The presidents of Harvard University, the University of Pennsylvania, and MIT appeared before Congress on Tuesday to discuss the rising anti-Semitism on their campuses. It did not go well for them.
Faced with hostile questions from the Republican-controlled House Committee on Education and the Workforce, whose members include Harvard alumna Elise Stefanik (R., N.Y.), the presidents struggled to explain why their institutions—which have repeatedly denounced, disinvited, and punished professors for airing conservative views—suddenly discovered the value of free speech when students and faculty began defending Hamas.
"In what world is a call for violence against Jews protected speech, but a belief that sex is biological and binary isn’t?" Rep. Tim Walberg (R., Mich.) asked Harvard president Claudine Gay. The school’s diversity administrators had thrown a fit when Carole Hooven, an evolutionary biologist at Harvard, stated on Fox News that there are only two sexes, causing such a firestorm that she had to take a leave of absence. Gay didn’t answer the question.
The exchange captured the tenor of the contentious hearing, "Holding Campus Leaders Accountable and Confronting Anti-Semitism," which was unusually well-attended and widely viewed on social media. Along with Penn president Liz Magill and MIT president Sally Kornbluth, Gay repeatedly argued that calls for "intifada," no matter how hateful or offensive, were protected by academic freedom. Each time they did, the committee would throw those words back in their faces, rattling off all the ways in which the schools had suppressed free speech and created an ideological monoculture.
"You’re speaking out of both sides of your mouth," Rep. Jim Banks (R., Ind.) told Magill.

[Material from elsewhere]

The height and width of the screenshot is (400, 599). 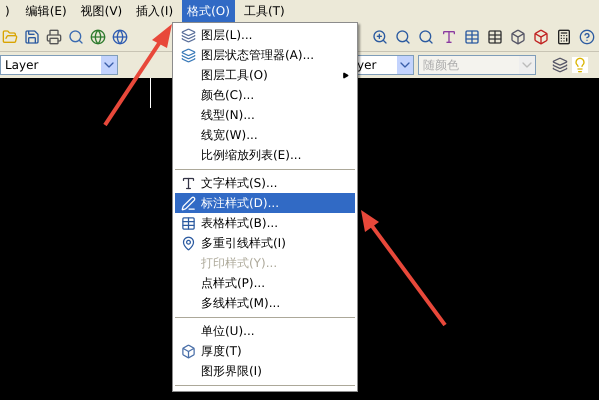 I want to click on layer-dropdown: Layer, so click(x=59, y=65).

The Penn president stated throughout the hearing that Penn’s free speech policies "follow the Constitution," even as the university attempts to punish Amy Wax, a tenured law professor, for a bevy of constitutionally protected remarks, including her criticism of diversity programs. The school has not tried to sanction Huda Fakhreddine, a professor of Arabic literature who told Jews to "go back" to "fucking Berlin," or Ahmad Almallah, a creative writing instructor who led chants of "intifada revolution."
"The fact is that Penn regulates speech that it doesn’t like," Banks added.
The three schools have been at the center of a national controversy about how universities have handled anti-Semitism in the wake of Hamas's Oct. 7 terror attacks. At Harvard, 34 student groups signed an open letter blaming Israel for Hamas’s rampage, and an Israeli business school student was assaulted when he tried to record a "die-in." At Penn, numerous donors have cut ties with the school over its slowness to condemn anti-Semitism and its students’ open support for terrorism. And at MIT, foreign students who held an unsanctioned protest against Israel got off with a slap on the wrist. Suspending those students, MIT president Kornbluth said, might have caused "visa issues."
The hearing, which came one day after Harvard screened footage of Hamas’s Oct. 7 atrocities, sent an unmistakable message to other universities: ignore the double standards at your peril. Some congressmen, including Reps. Bob Good (R., Va.) and Joe Wilson (R., S.C.), wondered aloud why Harvard, Penn, and MIT should continue receiving federal funds, while others battered the hapless presidents with yes or no questions that left them talking in circles.
In one especially uncomfortable exchange, Elise Stefanik (R., N.Y.) pressed Gay on whether calls for genocide violate Harvard’s code of conduct. Gay—who helped oust Harvard Law professor Ronald Sullivan from an administrative post after he served on Harvey Weinstein’s defense team—wouldn’t answer.
Other examples of free speech hypocrisy include Penn’s decision in 2013 to cancel a talk by Narendra Modi, the prime minister of India, over his anti-Muslim remarks; Harvard’s decision in 2017 to rescind the admission of students who posted offensive memes in a group chat; and MIT’s decision in 2021 to cancel a talk by Dorian Abbot, a geophysicist at the University of Chicago who had been invited to speak about climate change, because his criticisms of affirmative action offended graduate students.
Several congressmen drew a connection between this hypocrisy and the diversity, equity, and inclusion programs ubiquitous on college campuses. Rep. Burgess Owens (R., Utah) used his time to grill Kornbluth, the MIT president, on the school’s racially segregated dormitories, including a blacks-only dorm called "Chocolate City."
"Is it okay also for whites to set up a white-only dorm where minorities are excluded?" Owens asked.
Kornbluth didn’t say no.
"Our students affiliate voluntarily with whichever dorm they want to," she told Owens. "It’s not exclusionary. It’s actually positive selection by students."